Pull out every line below that contains the string "resolution", and copy each one in full. Case counts.

#####

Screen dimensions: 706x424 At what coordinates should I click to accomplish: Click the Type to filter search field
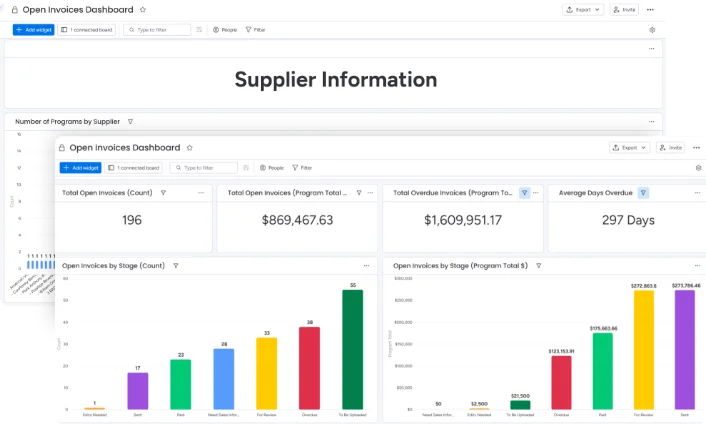(208, 168)
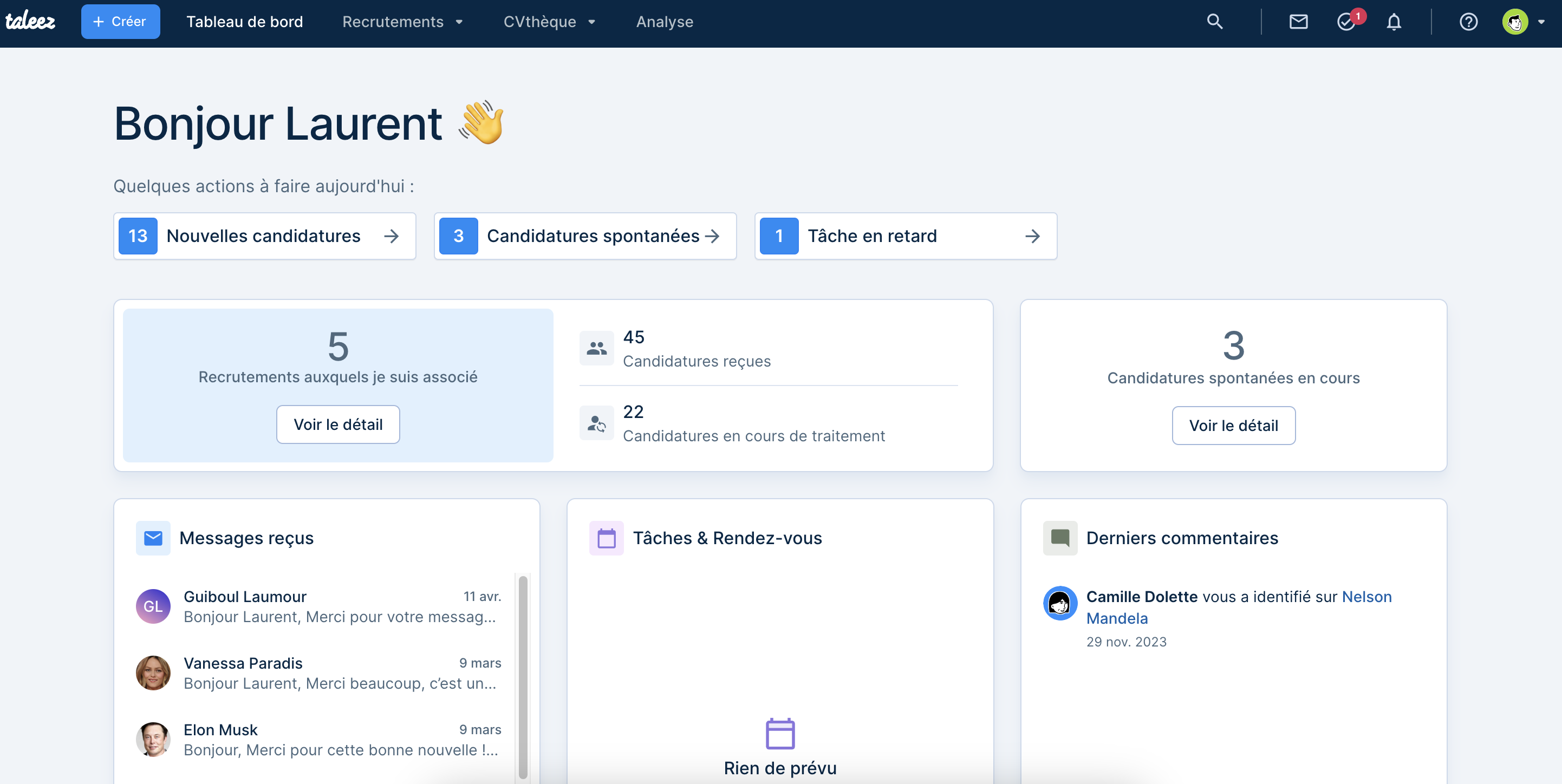
Task: View detail of Candidatures spontanées en cours
Action: pyautogui.click(x=1233, y=426)
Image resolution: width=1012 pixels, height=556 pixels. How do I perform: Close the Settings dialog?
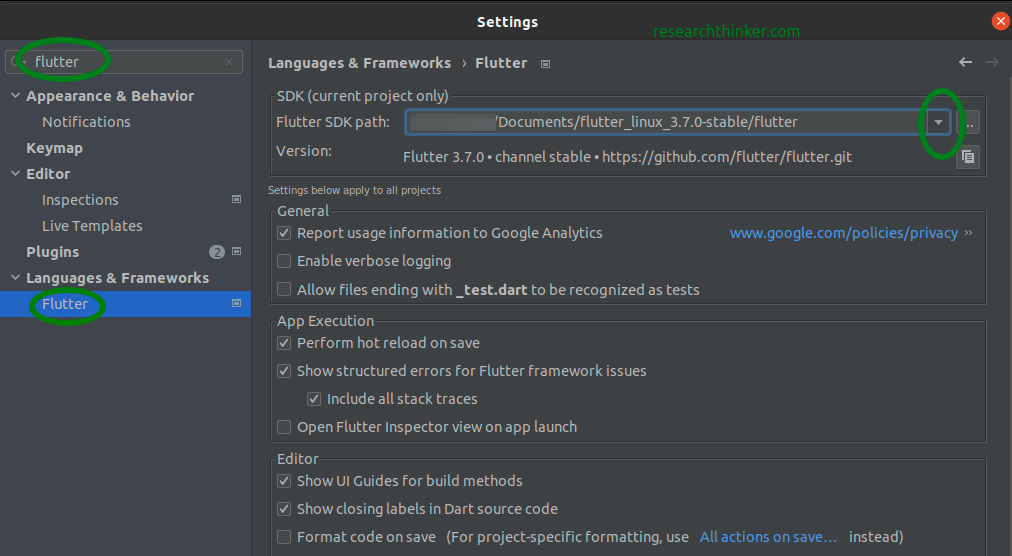tap(1000, 21)
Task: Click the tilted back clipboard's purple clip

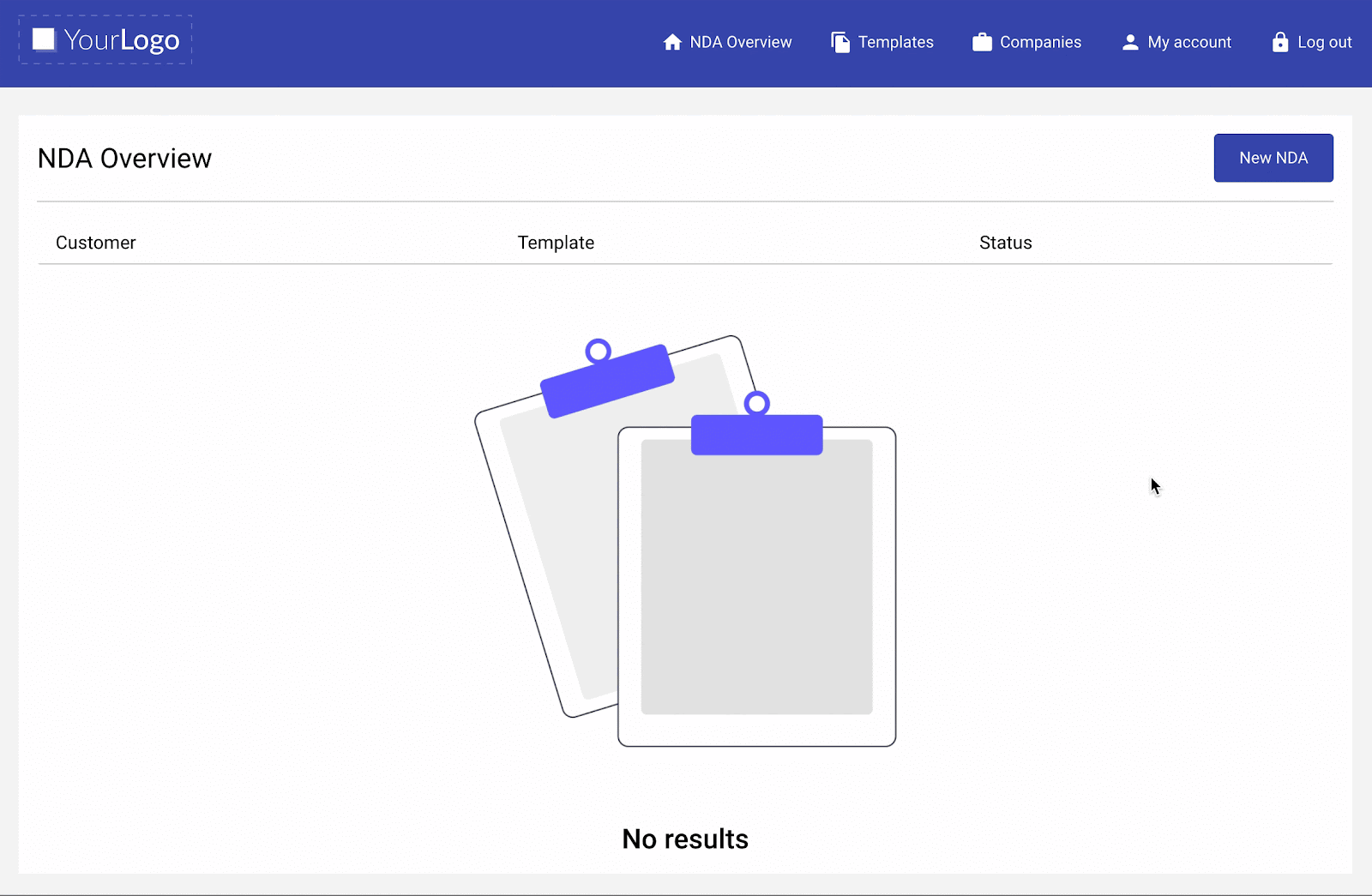Action: click(607, 381)
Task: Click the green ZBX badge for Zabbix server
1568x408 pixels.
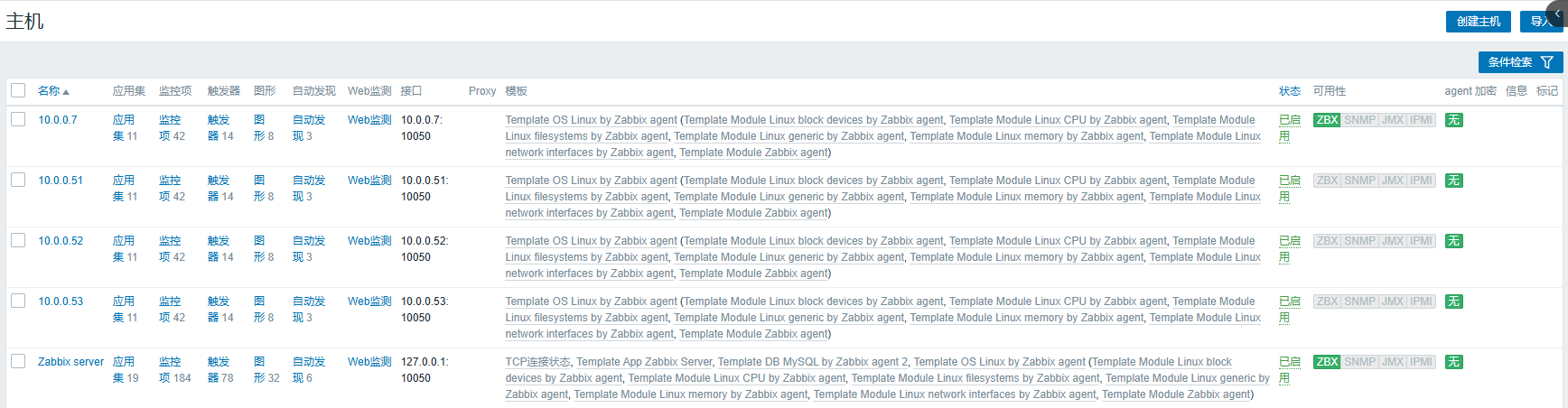Action: 1327,362
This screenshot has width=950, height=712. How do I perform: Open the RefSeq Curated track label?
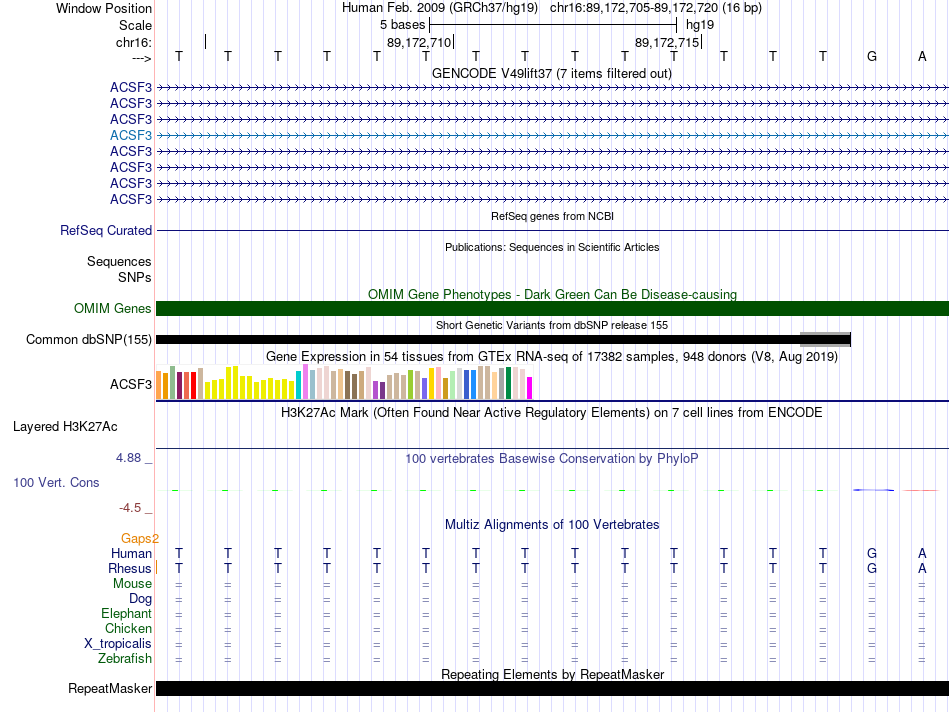[x=106, y=230]
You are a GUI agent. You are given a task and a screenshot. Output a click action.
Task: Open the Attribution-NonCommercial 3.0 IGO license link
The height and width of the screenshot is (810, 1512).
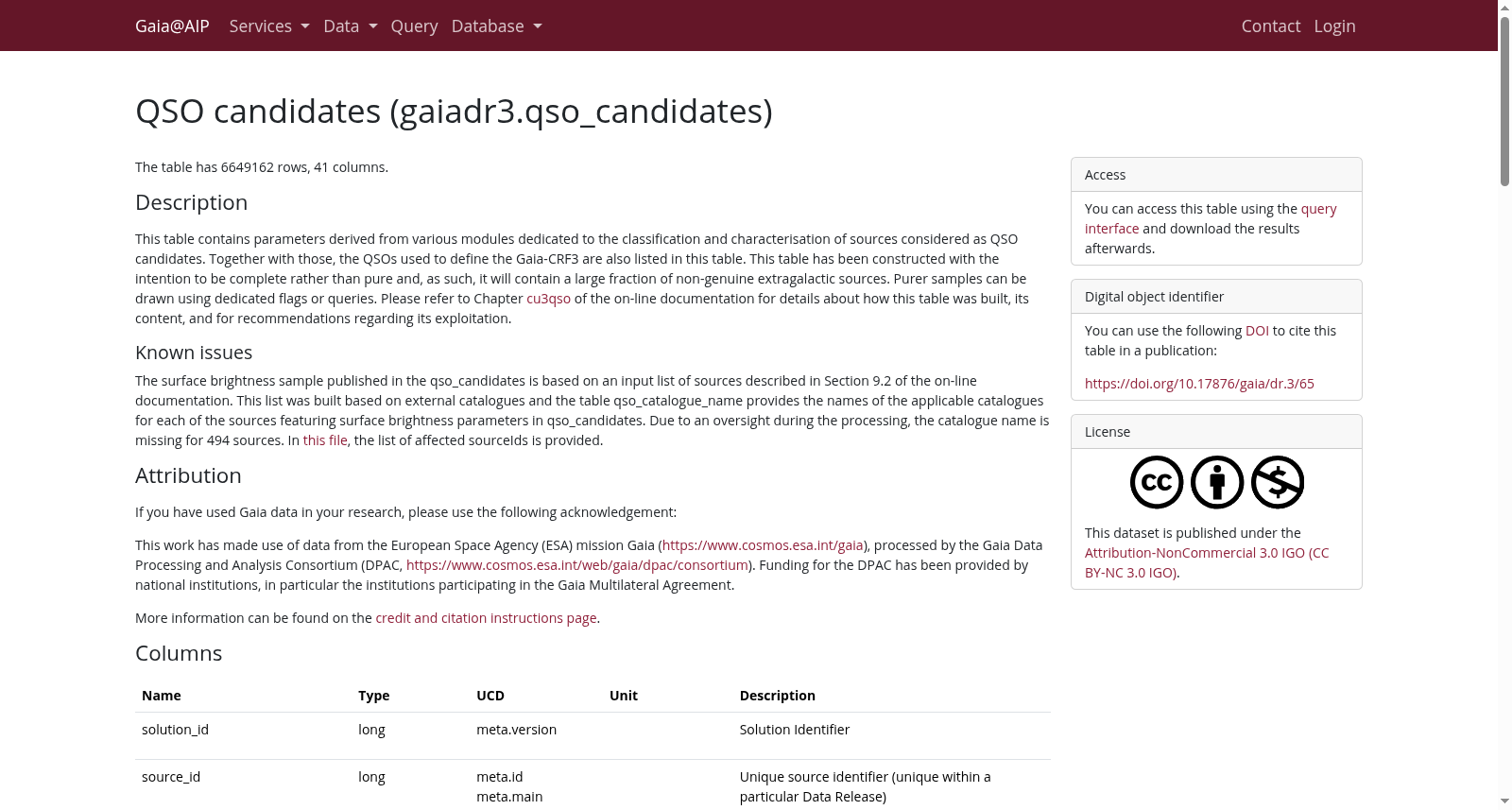point(1207,562)
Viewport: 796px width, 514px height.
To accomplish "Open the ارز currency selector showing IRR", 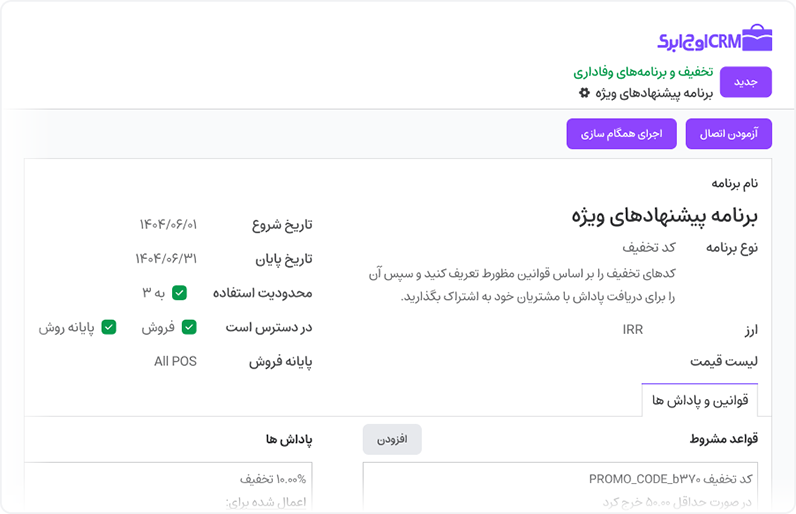I will click(x=632, y=329).
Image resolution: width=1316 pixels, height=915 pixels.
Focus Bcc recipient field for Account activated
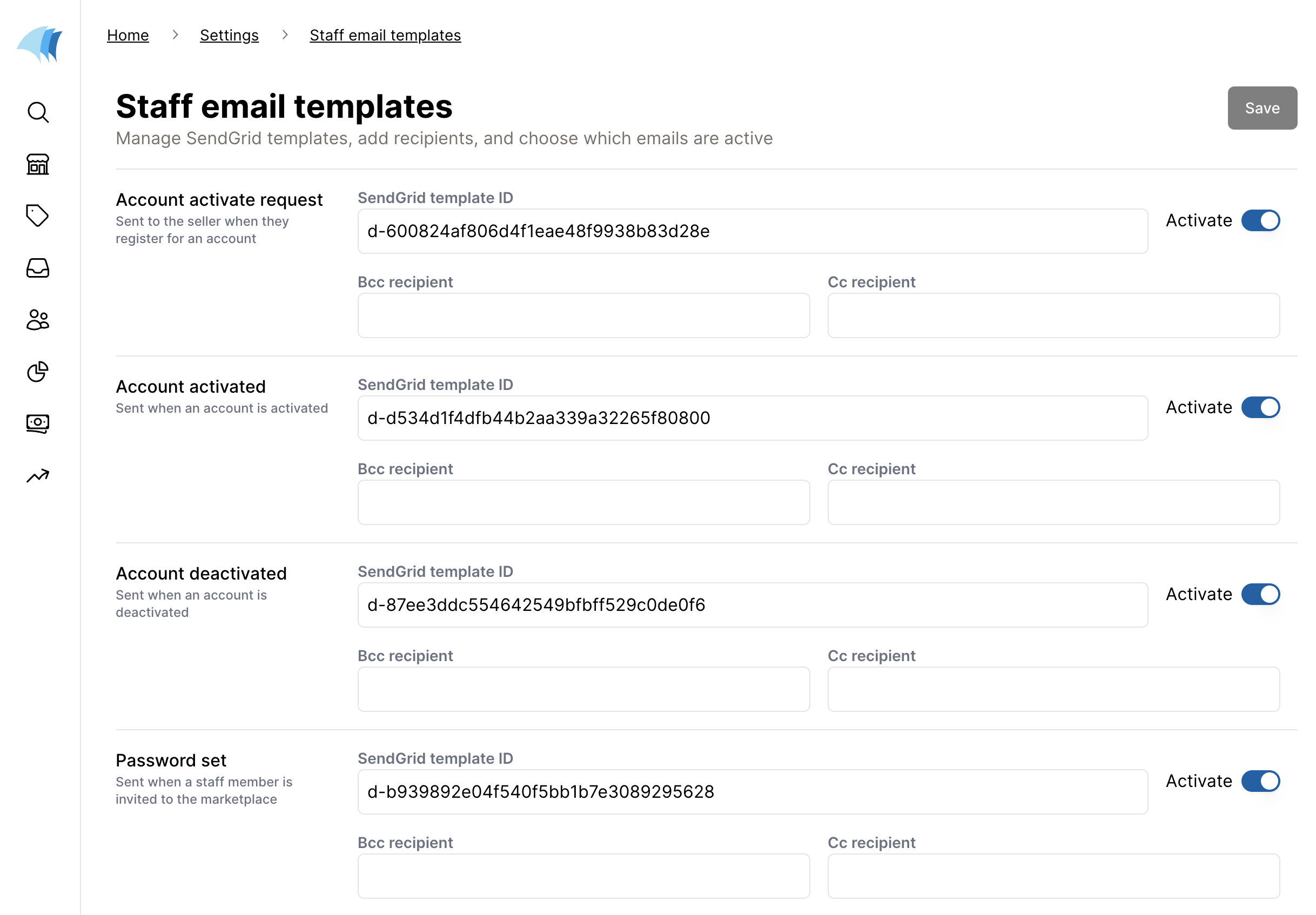click(x=583, y=502)
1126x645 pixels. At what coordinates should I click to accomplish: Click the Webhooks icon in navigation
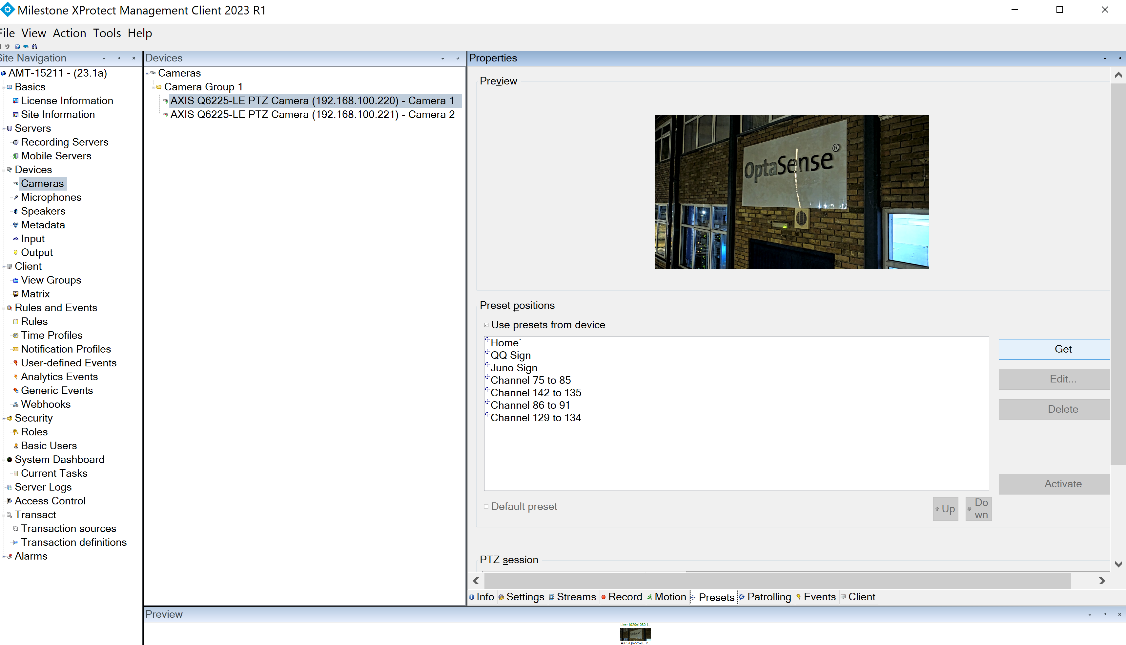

#####

FINISHED EXERCISE ▸
Image resolution: width=1012 pixels, height=556 pixels. How do I perform: Close the Settings dialog?
Image resolution: width=1316 pixels, height=915 pixels.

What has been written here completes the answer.